Structural model of SAA bound to an HDL particle. SAA monomer binds HDL via the concave apolar surface site (golden arc in the space-filling model, top right), which contains helices 1 and 3 (blue and green rectangles in the cartoon) from the N-domain (residues 1–69). Such a binding protects amyloidogenic segments (residues 2–9, 53–56 and 67–70) from initiating the misfolding. The dynamic C-domain, which is cleaved in AA amyloidosis, binds cell receptors (CD36, LOX1 etc.) and other ligands (HSPG, cystatin C, etc.) bridging them together on the dynamic HDL platform and mediating their interactions. When inflammation is resolved and SAA plasma levels drop, SAA is released from HDL and this dynamic network dissociates.

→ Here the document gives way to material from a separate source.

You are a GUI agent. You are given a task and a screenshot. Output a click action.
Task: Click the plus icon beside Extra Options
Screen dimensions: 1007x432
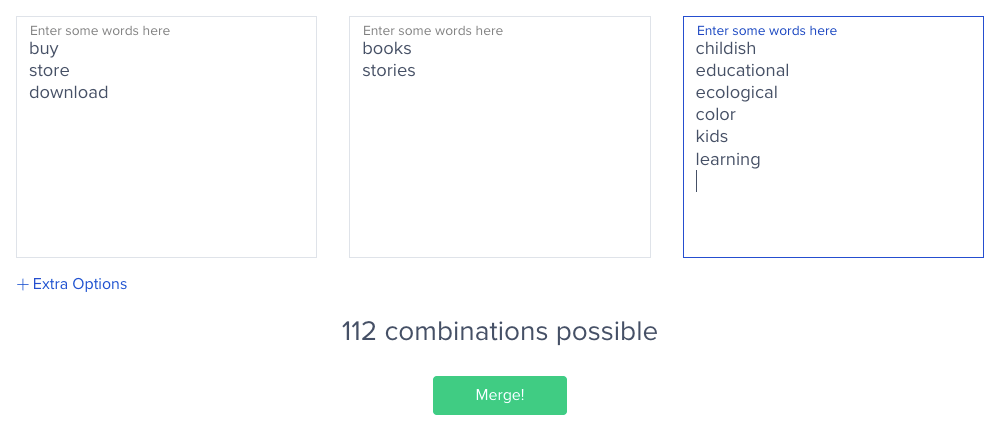[23, 284]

On the basis of these studies we propose the first structural model of the HDL-bound monomeric SAA wherein h1 and h3 from the N-domain (residue 1–69) form a concave hydrophobic surface that binds lipoproteins. The curvature of this surface is maintained through tight helical packing via the conserved GPGG motif (residues 48–51) that is unique to SAA, facilitating unusually close approach of h1 and h3 (3.6Å closest main chain separation). The GPGG motif, along with other conserved residues from h1 and h3 (e.g. A10, G13, A54, A55), locks the relative orientation of h1 and h3 as a socket wrench. This orientation determines the radius of curvature of the HDL binding site and confers the binding selectivity for HDL. Such a helical packing represents a novel structural motif that, to our knowledge, has not been reported for any other protein. A ~30-residue C-domain of SAA, connected to the N-domain via a flexible linker, binds various polar and charged ligands including cell receptors, bridging them together with HDL and thereby re-routing cholesterol transport for cell repair.

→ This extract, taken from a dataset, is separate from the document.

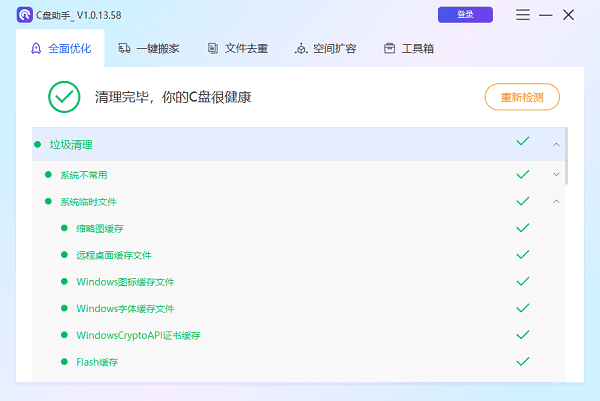
Task: Click the space expansion icon for 空间扩容
Action: [x=301, y=49]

In our model, helices h1 and h3 are largely folded on HDL (blue and green rectangles in Figure 1) while the remainder of the SAA molecule is largely unfolded (teal and red), which accounts for the observed ~45% α-helical content of SAA on HDL. In comparison, SAA is 85% α-helical in the crystal structure and <20% α-helical in solution at 25°C in the absence of bound ligands. We propose that the C-domain (residues 70–104) can at least partially fold upon binding to various ligands, such as heparan sulfate or CD36 (red, Fig. 1). Our proposed model of SAA on HDL is supported by the SAA cleavage in the inter-domain linker that starts at residue 70 (orange, Fig. 1), to generate the 1–76 fragment that deposits in AA amyloidosis.

Discussion

In acute phase, the presence of multiple copies of SAA on one HDL particle suggests that different SAA molecules can bind different ligands and bridge them on the dynamic HDL platform (Fig. 1). This prompts us to propose that SAA acts as a molecular hub mediating dynamic interaction networks in immune response and inflammation. This action is consistent with the causative link between inflammation and atherosclerosis and may shed light on other functions of this enigmatic protein in health and disease. Future studies will experimentally test our model.